## PROBLEM DESCRIPTION
Starting at the first line and ending at the one with "You are a GUI", give the lines of the listing again exactly, and nothing else; skip the pictures.

## AVAILABLE DATA
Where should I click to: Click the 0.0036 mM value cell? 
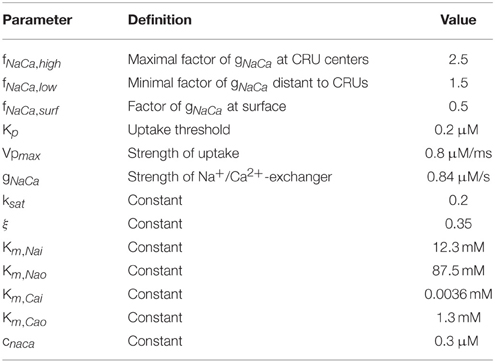[x=458, y=294]
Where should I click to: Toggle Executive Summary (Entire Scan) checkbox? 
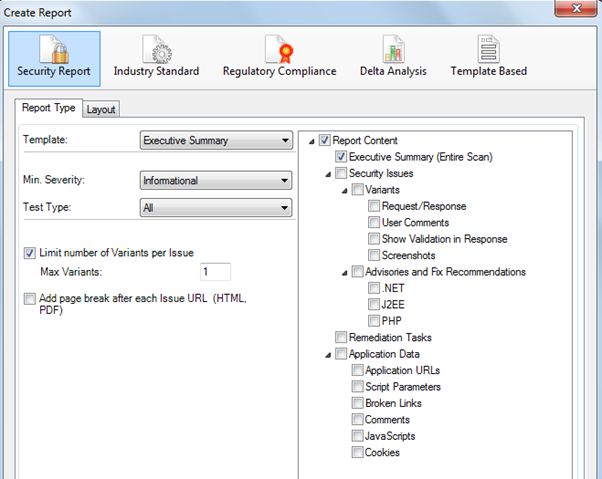coord(342,157)
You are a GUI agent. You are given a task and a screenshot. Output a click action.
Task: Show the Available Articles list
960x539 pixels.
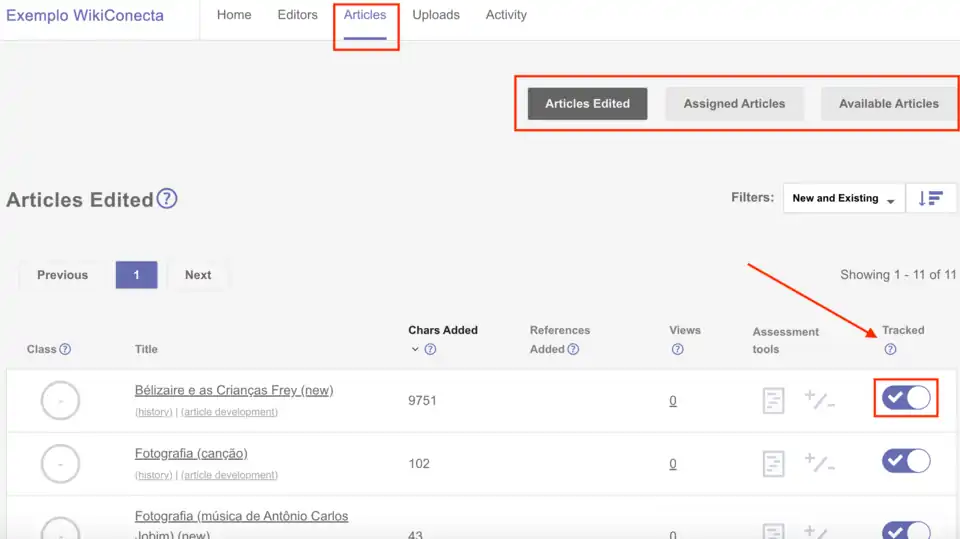coord(888,104)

## ANSWER SPACE
Where should I click to: Click the 0.0036 mM value cell? 
[x=458, y=294]
Where should I click to: Toggle Executive Summary (Entire Scan) checkbox? 
coord(342,157)
You are a GUI agent. You are given a task and a screenshot. Output a click action.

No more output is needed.